Google Places is a big deal for lawyers. How big is
Google Places for law firms and attorneys on the web? Remains to be seen.
The Onslaught of Cold Calls to Law Firms Pushing Google Places SEO Services - Beware of Scams!
I'd just had a week of clients (and fellow lawyers) contacting me in a panic after hanging up with hard-sell marketing cold calls pushing them to drop everything and deal with the purported game-changer of Google Places. It's amazing what these internet marketing specialists are offering to attorneys who are too busy or too disinterested to investigate this new Google tactic for themselves. Buyer beware, my friends.
Caveat: I'm a legal writer - not a SEO expert. I do write optimized content, but I don't provide the usual panorama of search engine optimization services: no pay-per-click, etc. I'm not interested in providing Google Place services, but I am concerned that scams concerning Google Places don't succeed. And they are out there, and they're growing.
What is Google Places?
Google Places is a new service provided by Google that some may recognize as "place search." It's a big deal because Google search results look different now, as a result of Google Places. Now, for example, when you search for "injury law firm Houston" the first page of Google Search Results is filled with Google Place Results.
You sign up for free at Google Places.
You pay for "tags." Your business gets reviewed by whomever wants to take the time to do so, and until recently, the business owner couldn't control negative reviews. That's apparently been changed recently by Google.
Here's the Reason for the Brouhaha: Google Place sites get priority in search results. Your optmized web site is bumped down below the Place listings.
Google Place is being stuck atop the usual Google search results, and you can identify the Place sites by the little alphabetized red flag (A gets the highest rank, etc.) that is predominantly displayed next to the individual result description. The flags correspond to the map that is shown in the right sidebar.
So, no matter how much you paid some web marketing firm to optimize your site so you get in the top search results for your areas of practice or locality, you will be bumped by those Google Place listings to page 2 or 3 of the search results.
What Can You - the Busy Attorney or Law Firm - Do About Google Places?
First, you can recognize that this is impacting web sites - not blogs. Your blogs, established as a seperate domain name, will continue getting Google search results based upon the posts you are writing, etc. Law firm blogs, or "blawgs," are safe.
Second, you can do several things for yourself, for free and without much complication. These include:
- Go to Google Places and list your law firm. Put in the same info that you see on your business card. Do not be creative here. Resist the urge to do multiple listings: AttorneySync, for example, warns that this can result in Google penalizing your site as violating its quality guidelines.

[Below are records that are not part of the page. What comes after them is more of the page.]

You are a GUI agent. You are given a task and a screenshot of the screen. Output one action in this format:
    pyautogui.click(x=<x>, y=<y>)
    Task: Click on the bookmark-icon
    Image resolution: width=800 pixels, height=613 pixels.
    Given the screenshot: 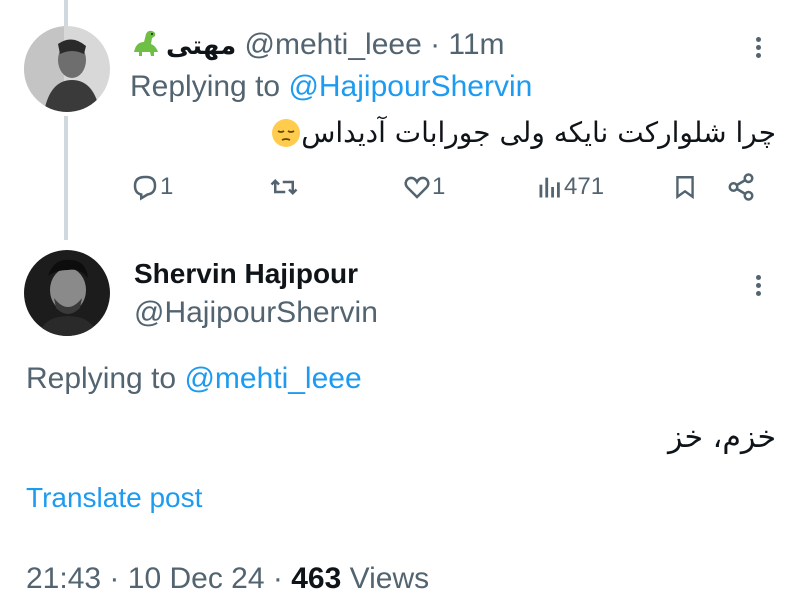 What is the action you would take?
    pyautogui.click(x=685, y=188)
    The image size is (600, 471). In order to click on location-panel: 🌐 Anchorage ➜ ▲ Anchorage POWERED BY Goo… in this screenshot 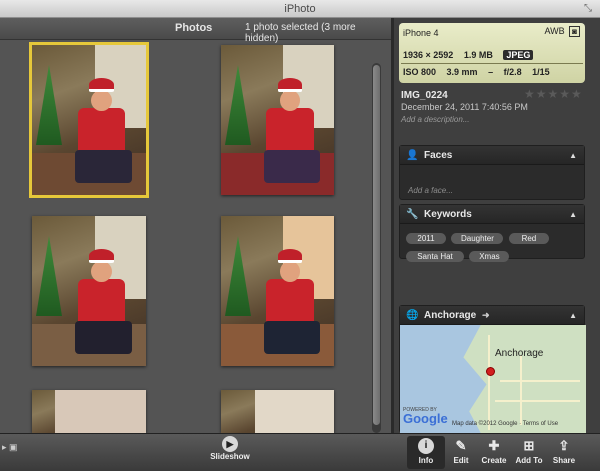, I will do `click(492, 369)`.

- Take advantage of the free service, GetListed.org, and make sure that your firm appears in Bing, Yahoo, etc. Why? Google is known to cross-reference these sites to make sure your Place information is accurate. (In SEO lingo, these third party references are "citations.") Your firm information (address, phone number, email address) needs to be exactly the same in all the citations for Google Place purposes.
- Access your web site and insure that it is filled with images, links, etc. that are local in nature. Garrett French has already accumulated a list of forty-four (44) query tips to help you do this.
Do you need to hire someone to do this? From what I've read online, experts do not agree on this. Should you decide to hire someone for Google Place services, then be sure that they are indeed an expert in this area -- and check what they're charging. It's amazing the scamming going on out there -- and by some very, very "reputable" firms (for instance, charging for duplicate Place submissions despite the fact that Google may well penalize the duplication in the future).
What's Really Going On Here? More Money for Google
Google is focusing upon providing localized search results not just because it's considered to be more convenient for the Google user -- Dustin Ruge explains that Google expects Google Places to make it lots of money. According to
Ruge:
Local search is one of the fastest growing categories online and Google now claims that 20% of their search queries are local in nature. Furthering this is the rapid growth in mobile search where Google now claims that over 100 million people conduct maps searches from their mobile devices each month. By 2013, mobile device searches are expected to exceed PC based searches. But Google makes money off the their paid advertising and when local online advertising is expected to grow at 18% compared to only 11% for all online advertising by 2011, it is little mystery why Google is looking to profit from it.
What's the Real Result?
Too soon to tell, I think. Personally, the Place results bug me so much, that I'll switch over to Bing or Yahoo rather than deal with them. Google Places feels manipulative to me as a user, I don't like it.
Second, law firms may need to avoid Google Places as it implements and encourages its review feature. Recently,
Google announced the addition of the HotPot recommendation service to Google Places. In many states,
bar ethic rules prohibit this sort of recommendation service for law firms.
There's probably more fall out. And, here's the thing: Google Places isn't really helpful in finding the best lawyer for the client - because the best attorney for the particular matter isn't necessarily the law office that's closest in proximity.
The real answer for attorneys to Google Places is to find a way to educate the public on this key issue (to the extent that the public doesn't recognize this simple fact already).
For me, that answer online is easy: blog.